Память Флэя сохранила не много цветных картин. Ранние годы его были трудны, мучительны и монотонны. В воспоминаньях о них сквозили страхи, напасти, невзгоды. Он помнил, как под теми же арками, к которым ему вскоре предстояло направиться, его встречало суровое молчание, оскорбления, даже побои — ничуть не реже, чем радости. Там он стоял, прислонясь к четвертой колонне, в тот вечер, когда его неожиданно вызвали к лорду Сепулькгравию и объявили о повышении, о том, что он избран в первые слуги Графа, что Граф отметил и оценил его молчаливость и сдержанность, и вот его награда. Он стоял, а сердце его громко билось, и теперь он внезапно вспомнил свою минутную слабость, вспыхнувшее внезапно желание, чтобы у него был друг, с которым он мог бы поделиться своим счастьем. Но все это дела минувшие. И, прищелкнув языком, Флэй воспоминания отогнал.
Вставала горбатая луна, землю и деревья вокруг испещрили, исполосовали медленно ползущие пятна черноты и жемчужной белизны. Светлый, похожий очертаниями на устрицу, блик скользнул по его голове. Флэй скосил взгляд на видневшуюся меж деревьев луну и нахмурился. Луна ему нынче ненадобна. Он выбранил ее — по-детски, при всей суровости его костлявого облика — и вытянул одну из подпиравших подбородок ног.
Большим пальцем Флэй провел по острию меча, потом развернул лежавший рядом бесформенный сверток. Он не забыл захватить с собою из замка немного еды и теперь, пять ночей спустя, съел все, что от нее осталось. Хлеб высох, но после целодневного воздержания все равно показался вкусным, особенно с сыром и ежевикой, собранной Флэем в лесу. Он не оставил ничего, лишь несколько крошек, упавших на черные штаны. Без всякой разумной на то причины он чувствовал, что между этой последней трапезой и следующей — где бы она ни случилась и как бы ему ни досталась — свершится нечто ужасное.
Возможно, дело было в луне. Пять предыдущих ночных походов в замок происходили в темноте. Плотные, хоть и не несшие дождя тучи превосходно скрывали Флэя. Привычный к разного рода напастям, он принял появленье луны за знак, свидетельствующий о том, что час близок. И впрямь, не естественно ли, что и Природа тоже окажется против него?

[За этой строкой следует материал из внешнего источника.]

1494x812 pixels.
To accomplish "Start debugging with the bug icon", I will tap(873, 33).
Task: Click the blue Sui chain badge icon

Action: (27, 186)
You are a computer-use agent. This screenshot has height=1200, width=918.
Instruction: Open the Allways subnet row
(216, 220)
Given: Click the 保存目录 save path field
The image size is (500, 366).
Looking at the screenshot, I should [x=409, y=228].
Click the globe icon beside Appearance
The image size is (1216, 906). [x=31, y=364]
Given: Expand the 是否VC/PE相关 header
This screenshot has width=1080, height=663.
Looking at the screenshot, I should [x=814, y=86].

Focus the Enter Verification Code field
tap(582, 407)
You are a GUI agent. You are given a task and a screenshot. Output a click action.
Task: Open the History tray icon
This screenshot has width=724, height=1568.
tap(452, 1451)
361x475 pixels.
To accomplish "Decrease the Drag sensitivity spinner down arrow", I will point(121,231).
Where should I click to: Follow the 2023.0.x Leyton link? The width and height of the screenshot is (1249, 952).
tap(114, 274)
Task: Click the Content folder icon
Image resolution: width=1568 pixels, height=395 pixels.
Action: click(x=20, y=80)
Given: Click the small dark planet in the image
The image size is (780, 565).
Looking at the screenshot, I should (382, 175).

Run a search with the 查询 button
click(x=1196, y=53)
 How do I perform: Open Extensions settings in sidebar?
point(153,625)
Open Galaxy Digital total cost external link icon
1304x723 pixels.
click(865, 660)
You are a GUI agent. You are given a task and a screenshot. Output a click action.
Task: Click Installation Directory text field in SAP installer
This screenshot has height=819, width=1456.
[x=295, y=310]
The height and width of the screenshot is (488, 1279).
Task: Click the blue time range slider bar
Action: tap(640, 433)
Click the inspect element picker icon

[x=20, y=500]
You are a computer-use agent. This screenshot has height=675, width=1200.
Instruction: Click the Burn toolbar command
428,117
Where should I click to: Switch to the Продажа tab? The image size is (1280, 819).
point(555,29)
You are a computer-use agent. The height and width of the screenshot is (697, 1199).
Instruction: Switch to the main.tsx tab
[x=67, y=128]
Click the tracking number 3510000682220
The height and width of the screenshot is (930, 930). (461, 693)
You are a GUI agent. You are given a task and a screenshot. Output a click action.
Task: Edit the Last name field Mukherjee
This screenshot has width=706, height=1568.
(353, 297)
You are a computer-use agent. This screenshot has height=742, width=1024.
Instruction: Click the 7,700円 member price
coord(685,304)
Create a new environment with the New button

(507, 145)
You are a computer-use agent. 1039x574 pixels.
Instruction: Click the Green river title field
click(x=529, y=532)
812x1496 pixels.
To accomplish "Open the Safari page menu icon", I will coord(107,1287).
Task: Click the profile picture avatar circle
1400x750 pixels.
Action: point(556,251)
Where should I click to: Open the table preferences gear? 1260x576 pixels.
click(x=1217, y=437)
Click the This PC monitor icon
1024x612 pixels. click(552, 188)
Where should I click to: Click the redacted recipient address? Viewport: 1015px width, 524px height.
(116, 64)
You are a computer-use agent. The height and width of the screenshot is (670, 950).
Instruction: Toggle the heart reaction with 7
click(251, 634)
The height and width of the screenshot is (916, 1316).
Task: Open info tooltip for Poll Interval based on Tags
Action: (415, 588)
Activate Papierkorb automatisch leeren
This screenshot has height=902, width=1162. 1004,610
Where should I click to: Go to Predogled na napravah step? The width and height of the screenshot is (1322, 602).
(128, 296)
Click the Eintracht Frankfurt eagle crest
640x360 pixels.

Медленно поднявшись, Флэй вытащил из-под груды папоротниковых стеблей длиннющий кусок ткани и приступил к исполнению операции, более чем странной. Присев на корточки, он с детской сосредоточенностью начал обматывать колени, бесконечно обвивая и обвивая их, пока они не оказались спеленутыми слоями толщиной дюймов в пять, свободно облегавшими суставы, но все более уплотнявшимися вверху и внизу. Это занятие отняло у Флэя почти час, поскольку работал он добросовестно и несколько раз разматывал полотно и наматывал снова, добиваясь возможности легко преклонять колени.